Required action —
Search the records for the string "resolution" and copy every line in which it appears.
▼
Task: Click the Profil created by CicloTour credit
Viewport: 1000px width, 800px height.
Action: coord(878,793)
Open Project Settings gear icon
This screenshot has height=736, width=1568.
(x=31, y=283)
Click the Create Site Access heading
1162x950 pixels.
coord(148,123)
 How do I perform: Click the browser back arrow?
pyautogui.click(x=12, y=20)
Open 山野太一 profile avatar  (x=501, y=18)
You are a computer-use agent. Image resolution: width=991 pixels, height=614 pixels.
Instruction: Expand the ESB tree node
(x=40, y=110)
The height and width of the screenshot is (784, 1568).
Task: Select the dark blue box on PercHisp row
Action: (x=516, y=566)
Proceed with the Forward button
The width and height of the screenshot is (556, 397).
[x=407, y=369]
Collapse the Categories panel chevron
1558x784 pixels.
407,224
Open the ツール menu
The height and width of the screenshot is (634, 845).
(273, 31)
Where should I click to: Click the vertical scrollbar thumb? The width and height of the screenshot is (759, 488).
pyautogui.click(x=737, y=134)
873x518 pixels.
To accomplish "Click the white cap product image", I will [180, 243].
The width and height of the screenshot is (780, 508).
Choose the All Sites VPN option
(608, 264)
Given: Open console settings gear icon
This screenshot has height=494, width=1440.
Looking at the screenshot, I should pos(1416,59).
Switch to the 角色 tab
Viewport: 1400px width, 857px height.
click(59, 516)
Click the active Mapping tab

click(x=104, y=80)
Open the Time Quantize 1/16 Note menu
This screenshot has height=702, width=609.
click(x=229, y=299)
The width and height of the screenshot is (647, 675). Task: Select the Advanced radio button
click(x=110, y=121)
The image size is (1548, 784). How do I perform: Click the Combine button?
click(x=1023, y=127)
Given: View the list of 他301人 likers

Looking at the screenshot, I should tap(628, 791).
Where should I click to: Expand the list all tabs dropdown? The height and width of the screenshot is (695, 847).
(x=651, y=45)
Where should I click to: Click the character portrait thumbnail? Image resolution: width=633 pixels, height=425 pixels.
▲
Task answer —
You are a computer-use agent. Image resolution: width=991 pixels, height=614 pixels.
Where should I click to: Click the character portrait thumbnail? Image resolution: width=633 pixels, height=425 pixels.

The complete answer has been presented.